Since the relationship among the swirl passage 21b, the swirl chamber 22b and the fuel injection port 23b and the relationship among the swirl passage 21c, the swirl chamber 22c and the fuel injection port 23c are the same as the relationship among the swirl passage 21a, the swirl chamber 22a and the fuel injection port 23a, an explanation therefore is omitted.

In addition, while fuel passages comprising a combination of the swirl passage 21, the swirl chamber 22 and the fuel injection port 23 are provided in three sets according to the embodiment, they may be further increased to heighten the configuration of spray and variations of injection quantity in degree of freedom. Also, fuel passages comprising a combination of the swirl passage 21, the swirl chamber 22 and the fuel injection port 23 may be provided in two sets, or one set.

Since a fuel passage comprising a combination of the swirl passage 21a, the swirl chamber 22a and the fuel injection port 23a, a fuel passage comprising a combination of the swirl passage 21b, the swirl chamber 22b and the fuel injection port 23b, and a fuel passage comprising a combination of the swirl passage 21c, the swirl chamber 22c and the fuel injection port 23c are structured in the same manner, the respective fuel passages are not distinguished in the following descriptions but described simply as the swirl passage 21, the swirl chamber 22 and the fuel injection port 23.

The action and function of the thickness forming portion 25a will be described with reference to FIGS. 6 to 9. FIG. 6 is a view illustrating the relationship between the thickness of the thickness forming portion 25a and an error in symmetric property of spray. FIG. 7 is a plan view showing an example, in which a connection PO of the swirl chamber 22a and the swirl passage 21a is edged (thickness of less than 0.01 mm) to be sharp at the point like a knife edge. FIG. 8A is a plan view illustrating the structure of the thickness forming portion 25 in detail. FIG. 9 is a plan view illustrating a difference of flow between the structure in FIG. 7 and the structure in FIG. 8A.

FIG. 7 shows an example, in which the side wall 21e of the swirl passage 21 and the inner peripheral wall of the swirl chamber 22 intersect each other.

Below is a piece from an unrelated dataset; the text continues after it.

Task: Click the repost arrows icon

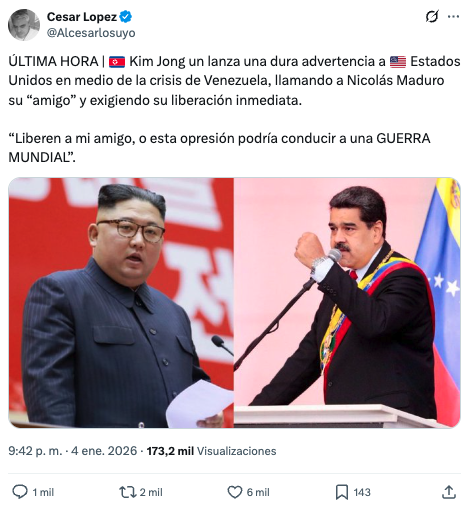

The side wall 21e and the inner peripheral wall of the swirl chamber 22 intersect each other whereby an edge-shaped portion being sharp at the point like a knife edge is formed on the connection PO. The current processing technique makes it possible to make the thickness of the edge-shaped portion less than 0.01 mm.

The connection PO is a point of intersection, at which a spiral curve drawn by the inner peripheral wall of the swirl chamber 22 intersects a line extended perpendicular from a position YO at which the spiral curve drawn by the inner peripheral wall of the swirl chamber 22 intersects the Y axis, and a portion of the extended line on the left of PO defines the side wall 21e of the swirl passage 21.

A point P1 indicates a position of a connection in the case where the swirl passage 21 is manufactured to be large in width and in the case where a side wall is provided in a position 39. In such case, a collision angle of a fuel orbiting in the swirl chamber 22 and a fuel from the swirl passage 21 increases, so that an asymmetric swirling flow is fed to the fuel injection port 23.

Also, since the fuel injection port 23 is seen well from the swirl passage 21, a fuel inflowing from the swirl passage 21 becomes easy to flow steeply toward the fuel injection port 23 and so an asymmetric swirling flow is fed.

Since the thickness forming portion 25 having a predetermined thickness φK is provided on the connection, shown in FIG. 4, of the swirl chamber 22a and the swirl passage 21a, the symmetric property of spray can be made to assume a design target value as shown in FIG. 6.

The thickness forming portion 25 defines a wall surface having an origin corresponding to the point PO shown in FIG. 8A and is formed as a wall surface 26 drawing that circle of an optional diameter, which circumscribes the spiral curve of the swirl chamber 22 at the point PO.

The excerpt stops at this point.